Yi Li is a CTML Postdoctoral Scholar in the Division of Biostatistics at UC Berkeley School of Public Health, mentored by Mark van der Laan. Yi's research interests span targeted learning, causal inference, and survival analysis, with a growing interest in agentic AI and AI for science.
Yi's dissertation, "Regularized Targeted Learning under Analytic Intractability," developed methods for stable estimation and reliable inference when the usual tools of targeted learning, such as a tractable efficient influence curve (the formula guiding the targeting step) or a variance formula, are unavailable. His dissertation introduced regularized TMLE (targeted maximum likelihood estimation) in models implied by the highly adaptive lasso, a flexible machine learning method; Targeted Deep Architectures, which embed TMLE inside a neural network; and a grouped V-fold jackknife, a resampling method for standard errors without a variance formula. These ideas were applied to survival data with two partially observed event times.
At CTML, Yi works within the Novo Nordisk–University of Copenhagen–UC Berkeley collaboration, developing and applying targeted learning methods for causal inference, together with the accompanying software, to observational and randomized studies led by Novo Nordisk and to Danish registries with complex longitudinal data.
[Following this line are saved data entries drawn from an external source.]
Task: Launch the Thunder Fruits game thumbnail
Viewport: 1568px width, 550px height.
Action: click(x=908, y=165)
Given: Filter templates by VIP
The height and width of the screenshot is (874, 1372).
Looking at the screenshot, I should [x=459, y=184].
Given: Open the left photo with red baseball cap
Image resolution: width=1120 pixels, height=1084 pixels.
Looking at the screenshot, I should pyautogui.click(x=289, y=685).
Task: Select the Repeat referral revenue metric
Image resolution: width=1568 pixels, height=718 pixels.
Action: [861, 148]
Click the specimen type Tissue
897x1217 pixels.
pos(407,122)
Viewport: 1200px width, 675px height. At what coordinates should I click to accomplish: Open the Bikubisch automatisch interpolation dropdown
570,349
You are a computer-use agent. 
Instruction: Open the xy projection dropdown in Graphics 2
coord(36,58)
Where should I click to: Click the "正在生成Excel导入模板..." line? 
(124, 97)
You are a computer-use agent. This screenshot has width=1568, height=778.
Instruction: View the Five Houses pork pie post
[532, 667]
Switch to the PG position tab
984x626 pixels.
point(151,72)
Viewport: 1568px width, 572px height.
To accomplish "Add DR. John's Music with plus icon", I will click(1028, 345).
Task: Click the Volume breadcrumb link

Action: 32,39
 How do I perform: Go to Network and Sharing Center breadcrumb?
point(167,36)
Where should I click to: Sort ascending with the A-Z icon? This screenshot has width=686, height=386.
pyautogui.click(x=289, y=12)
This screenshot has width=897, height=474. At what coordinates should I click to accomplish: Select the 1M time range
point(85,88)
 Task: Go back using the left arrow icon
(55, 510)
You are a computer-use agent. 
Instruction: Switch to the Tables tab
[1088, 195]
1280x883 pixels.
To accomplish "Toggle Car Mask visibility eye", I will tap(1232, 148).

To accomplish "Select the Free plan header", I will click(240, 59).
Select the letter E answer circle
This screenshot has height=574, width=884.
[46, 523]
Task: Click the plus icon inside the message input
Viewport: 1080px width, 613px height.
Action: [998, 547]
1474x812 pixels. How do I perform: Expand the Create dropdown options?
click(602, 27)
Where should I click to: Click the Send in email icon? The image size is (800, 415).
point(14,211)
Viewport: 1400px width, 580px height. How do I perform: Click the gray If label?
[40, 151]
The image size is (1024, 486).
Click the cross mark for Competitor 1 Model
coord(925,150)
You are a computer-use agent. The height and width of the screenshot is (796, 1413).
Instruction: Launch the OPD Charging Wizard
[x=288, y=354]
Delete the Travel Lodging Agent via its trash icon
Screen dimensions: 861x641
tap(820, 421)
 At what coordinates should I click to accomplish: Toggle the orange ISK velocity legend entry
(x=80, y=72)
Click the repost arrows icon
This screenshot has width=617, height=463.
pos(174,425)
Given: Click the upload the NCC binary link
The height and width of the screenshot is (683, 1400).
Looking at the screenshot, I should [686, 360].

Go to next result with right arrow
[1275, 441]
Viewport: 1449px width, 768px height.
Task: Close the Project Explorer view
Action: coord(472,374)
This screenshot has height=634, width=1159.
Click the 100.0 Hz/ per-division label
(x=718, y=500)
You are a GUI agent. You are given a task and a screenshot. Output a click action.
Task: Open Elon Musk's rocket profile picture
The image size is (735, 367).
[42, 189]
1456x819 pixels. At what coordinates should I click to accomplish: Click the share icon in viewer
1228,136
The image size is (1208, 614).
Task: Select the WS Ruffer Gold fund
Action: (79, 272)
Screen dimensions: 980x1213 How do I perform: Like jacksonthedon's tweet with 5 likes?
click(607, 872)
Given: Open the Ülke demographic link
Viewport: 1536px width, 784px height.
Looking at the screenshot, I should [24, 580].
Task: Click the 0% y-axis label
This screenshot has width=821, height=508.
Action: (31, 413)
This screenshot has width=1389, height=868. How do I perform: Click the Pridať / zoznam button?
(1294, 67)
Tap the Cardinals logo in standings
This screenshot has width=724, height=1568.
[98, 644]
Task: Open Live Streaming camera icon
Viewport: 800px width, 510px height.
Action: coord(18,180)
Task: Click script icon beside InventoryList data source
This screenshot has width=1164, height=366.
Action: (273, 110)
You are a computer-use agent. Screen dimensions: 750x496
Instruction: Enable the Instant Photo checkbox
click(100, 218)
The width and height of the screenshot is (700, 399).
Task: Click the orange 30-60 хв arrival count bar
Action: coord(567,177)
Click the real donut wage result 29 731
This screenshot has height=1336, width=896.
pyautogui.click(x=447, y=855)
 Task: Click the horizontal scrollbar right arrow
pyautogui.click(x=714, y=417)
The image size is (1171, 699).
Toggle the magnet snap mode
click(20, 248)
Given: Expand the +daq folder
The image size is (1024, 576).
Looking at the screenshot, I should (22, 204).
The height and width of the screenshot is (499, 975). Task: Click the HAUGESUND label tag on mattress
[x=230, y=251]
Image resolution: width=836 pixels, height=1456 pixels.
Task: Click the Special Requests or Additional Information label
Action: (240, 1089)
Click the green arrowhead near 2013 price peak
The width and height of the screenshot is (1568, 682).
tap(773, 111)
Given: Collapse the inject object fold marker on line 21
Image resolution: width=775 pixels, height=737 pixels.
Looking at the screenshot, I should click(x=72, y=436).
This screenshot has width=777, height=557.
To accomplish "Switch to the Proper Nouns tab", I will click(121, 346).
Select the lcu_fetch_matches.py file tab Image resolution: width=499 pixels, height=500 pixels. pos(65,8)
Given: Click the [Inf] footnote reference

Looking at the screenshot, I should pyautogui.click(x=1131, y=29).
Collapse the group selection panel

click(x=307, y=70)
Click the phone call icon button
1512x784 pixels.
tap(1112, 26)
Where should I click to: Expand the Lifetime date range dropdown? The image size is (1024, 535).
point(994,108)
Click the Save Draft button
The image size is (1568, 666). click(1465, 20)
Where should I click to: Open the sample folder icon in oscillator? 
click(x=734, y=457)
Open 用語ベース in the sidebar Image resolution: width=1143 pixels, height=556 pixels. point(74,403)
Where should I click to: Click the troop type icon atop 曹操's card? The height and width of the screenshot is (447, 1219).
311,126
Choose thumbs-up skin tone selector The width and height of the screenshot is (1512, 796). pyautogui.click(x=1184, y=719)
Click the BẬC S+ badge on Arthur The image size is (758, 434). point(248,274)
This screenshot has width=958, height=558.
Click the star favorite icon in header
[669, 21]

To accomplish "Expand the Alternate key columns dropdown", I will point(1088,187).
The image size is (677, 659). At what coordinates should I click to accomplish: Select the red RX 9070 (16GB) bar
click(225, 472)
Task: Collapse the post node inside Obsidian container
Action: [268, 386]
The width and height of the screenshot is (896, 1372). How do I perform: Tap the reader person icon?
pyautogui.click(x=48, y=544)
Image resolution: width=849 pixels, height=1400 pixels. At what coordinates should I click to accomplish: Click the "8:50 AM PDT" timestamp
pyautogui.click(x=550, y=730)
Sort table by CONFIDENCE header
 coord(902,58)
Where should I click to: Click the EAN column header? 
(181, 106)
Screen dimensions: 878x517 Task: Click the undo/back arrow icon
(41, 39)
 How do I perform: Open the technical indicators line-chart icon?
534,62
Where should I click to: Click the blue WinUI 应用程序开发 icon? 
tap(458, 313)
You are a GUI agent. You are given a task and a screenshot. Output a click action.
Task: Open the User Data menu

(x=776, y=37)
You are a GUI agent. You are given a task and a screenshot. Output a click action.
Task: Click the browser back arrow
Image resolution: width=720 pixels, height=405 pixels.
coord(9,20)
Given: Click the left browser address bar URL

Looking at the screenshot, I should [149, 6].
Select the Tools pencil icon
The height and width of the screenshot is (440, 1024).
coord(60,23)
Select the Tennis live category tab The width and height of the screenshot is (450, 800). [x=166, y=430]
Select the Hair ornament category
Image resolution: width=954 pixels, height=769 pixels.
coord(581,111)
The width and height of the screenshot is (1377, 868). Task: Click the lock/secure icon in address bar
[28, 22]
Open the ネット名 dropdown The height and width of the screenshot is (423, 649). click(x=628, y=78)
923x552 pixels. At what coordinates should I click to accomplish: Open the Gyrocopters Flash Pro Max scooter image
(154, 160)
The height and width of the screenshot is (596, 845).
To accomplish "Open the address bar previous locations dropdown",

Beyond his dissertation, Yi co-developed Deep LTMLE, which pairs a transformer neural network with TMLE to estimate expected outcomes under treatment rules that adapt to a patient's evolving history over time, and contributed to density estimation with the highly adaptive lasso. Earlier, Yi worked with Maya Petersen on the Berkeley COVID-19 Safe Campus Initiative, contributing data analysis and dashboards and co-authoring several papers.
Yi earned his PhD in Biostatistics from UC Berkeley in 2026 and BS degrees in Mathematics (Honors) and Data Analytics, summa cum laude, from The Ohio State University in 2019.
Targeted Learning, Causal Inference, Survival Analysis, Agentic AI and AI for Science.